We present the case of a 16-year-old Caucasian man who attended the acute admissions unit of our hospital with a history of an acutely painful, red, and swollen right hemiscrotum for about five to six hours. No history of testicular trauma was elicited. He also complained of vague, generalized abdominal pain, somewhat worse in the periumbilical region and lower abdomen, and vomiting and watery diarrhea for about 24 hours.

He had a temperature of 38.5°C and pulse rate of 95 per minute. On examination, his right testicle was tender and somewhat elevated, and the right hemiscrotum, red and swollen. Abdominal examination evinced mild tenderness in his epigastrium and central abdomen, and less so in the right iliac fossa and suprapubic area. No convincing localizing abdominal signs were noted. Blood tests showed a white cell count of 15 × 109/L, neutrophilia, and C-reactive protein of about 300 mg/L.

Clinically, testicular torsion could not be excluded, and, on account of his young age and scrotal signs, a decision was made to explore the scrotum. At surgery, on opening the right tunica vaginalis, approximately 5 ml of pus was found, apparently coming down from the right groin. His right testicle appeared entirely normal. The scrotal abscess was drained, the area washed thoroughly with saline, and the scrotal wall closed in two layers with absorbable sutures. A Lanz incision was made to explore his right iliac fossa. It was found that he had a perforated retrocecal appendix, resulting in an abscess extending into the pelvis. The appendix was excised and the abdominopelvic abscess drained. Thorough saline lavage was performed, and the wound was closed without insertion of an abdominal drain. He was given three days of postoperative intravenous antibiotics.

The patient made an excellent recovery and was well at clinic follow-up four weeks later.

Discussion

The processus vaginalis is a developmental outpouching of the peritoneum that is present from around week 12 of gestation. In boys, it precedes the testis in its descent from the abdominal to the scrotal position and usually closes during the period from a few weeks before to a few weeks after birth. The portion around the testis remains as the tunica vaginalis. The processus vaginalis has been found to be patent in 80% to 95% of male newborns, the incidence then decreasing to 60% at one year, 40% at two years, and 15% to 37% thereafter [1, 2]. A patent processus vaginalis can present as a hydrocele or congenital inguinal hernia.

Scrotal abscess as a complication of acute appendicitis is a very rare clinical entity. The condition occurs when pus from suppurative appendicitis tracks down through a patent processus vaginalis into the scrotum (Figure 1). To date, very few cases have been described in the literature. Scrotal abscess as a complication of appendectomy has been mentioned only very infrequently.
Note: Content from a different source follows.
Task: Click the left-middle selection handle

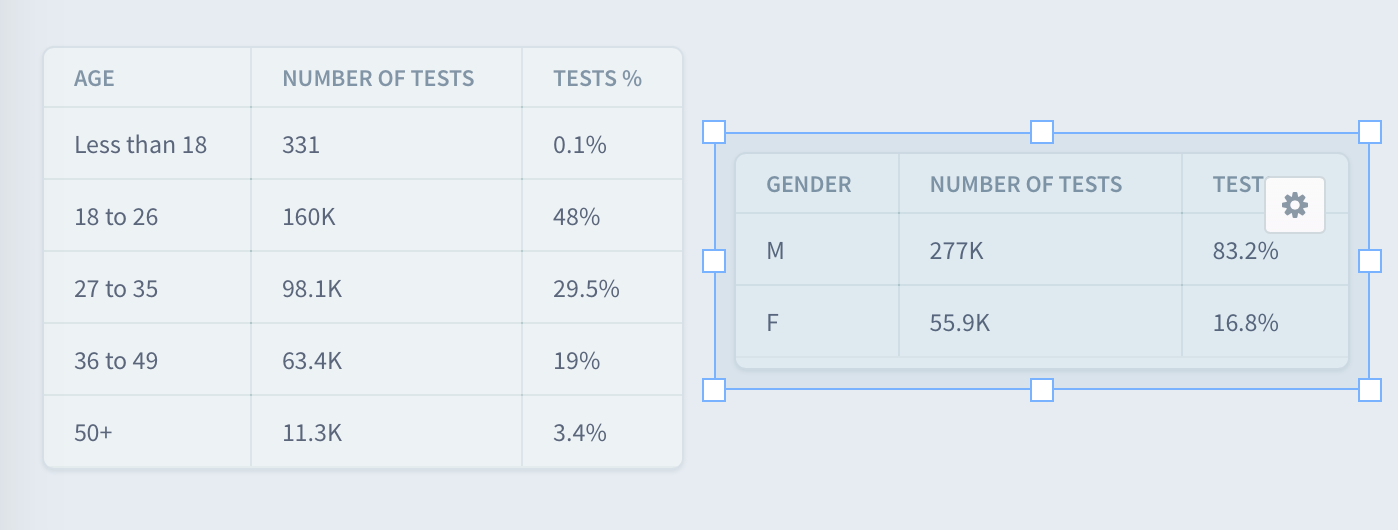Action: [x=714, y=260]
A Medline search produced fewer than 20 reported cases [1, 37]. A scrotal abscess occurring without a history of appendectomy, as happened in our patient, is even less common. A Medline search produced fewer than five such case reports [810].

Figure 1
figure 1

Depiction of the path that pus from a perforated appendix follows en route to the scrotum. This is possible only in the presence of a patent processus vaginalis.
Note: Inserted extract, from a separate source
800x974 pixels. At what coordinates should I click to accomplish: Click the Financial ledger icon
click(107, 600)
The presentation of an acutely tender, red, and swollen testicle in a child inevitably raises the suspicion of testicular torsion. Surgical exploration in these cases should be done without delay if the correct diagnosis is to be corroborated and the viability of the testis ensured. Other possible causes of an acute scrotum include torsion of a testicular appendage, epididymo-orchitis, and incarcerated hernia.
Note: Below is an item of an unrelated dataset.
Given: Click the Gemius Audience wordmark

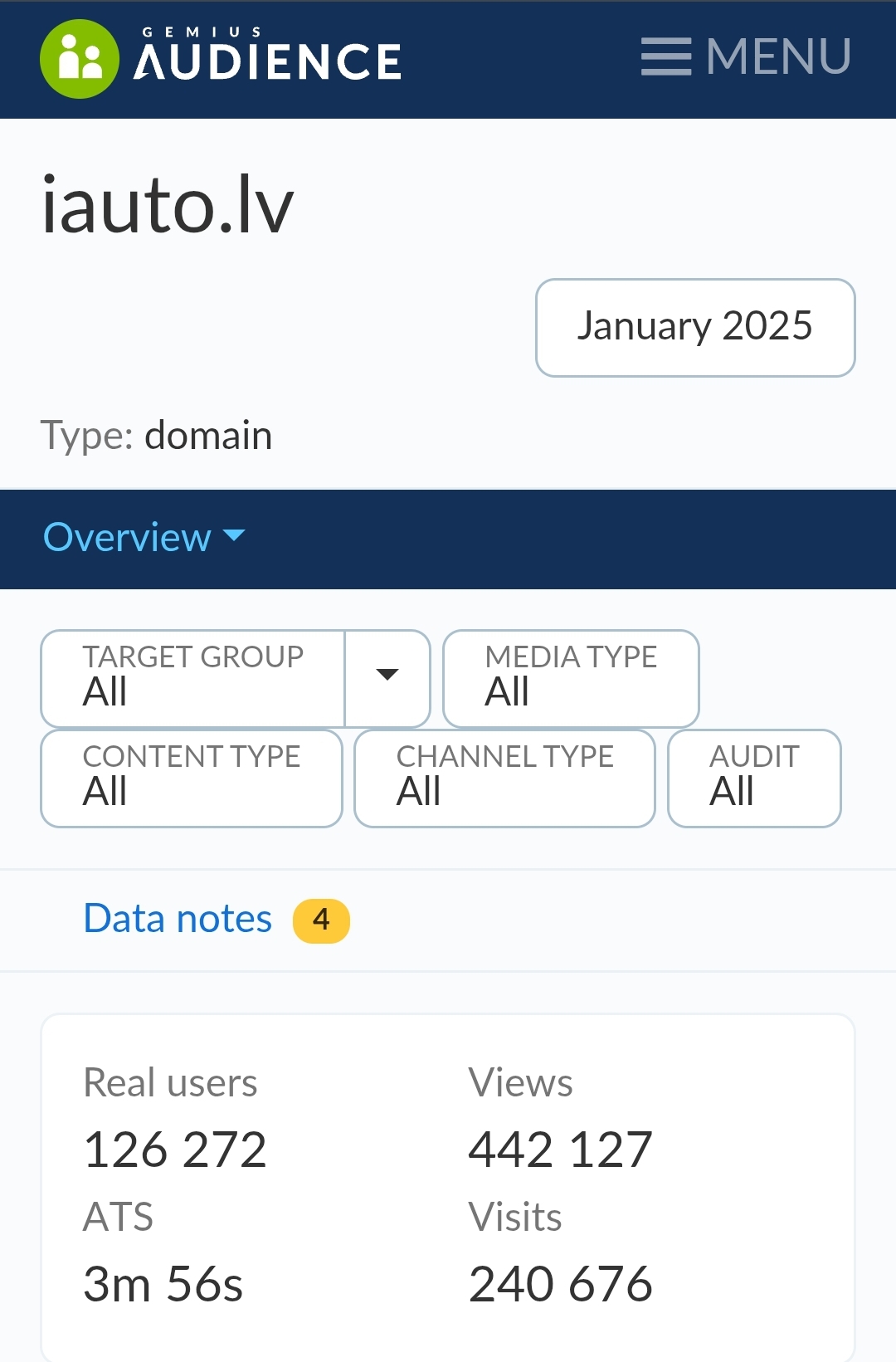Looking at the screenshot, I should 267,60.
As an intra-abdominal cause for acute scrotal signs is an extremely unusual clinical scenario, a good deal of discernment and lateral thinking is required to diagnose and manage the patient properly, as it can be tempting to explore the scrotum alone without having a look higher. Ultrasound imaging of the abdomen and scrotum can help in the diagnosis [10] but is no substitute for a high index of suspicion. Moreover, ultrasound may not be available at certain hours during an emergency surgical procedure.

Conclusion

The possibility of an intra-abdominal abscess leading to the presentation of an acute scrotum secondary to a patent processus vaginalis should always be kept in mind. Thorough scrotal and abdominal lavage and removal of the source of sepsis are keys to successful management.

Consent statement

Written informed consent was obtained from the patient's parents for publication of this case report and accompanying images. A copy of the written consent is available for review by the Editor-in-Chief of this journal.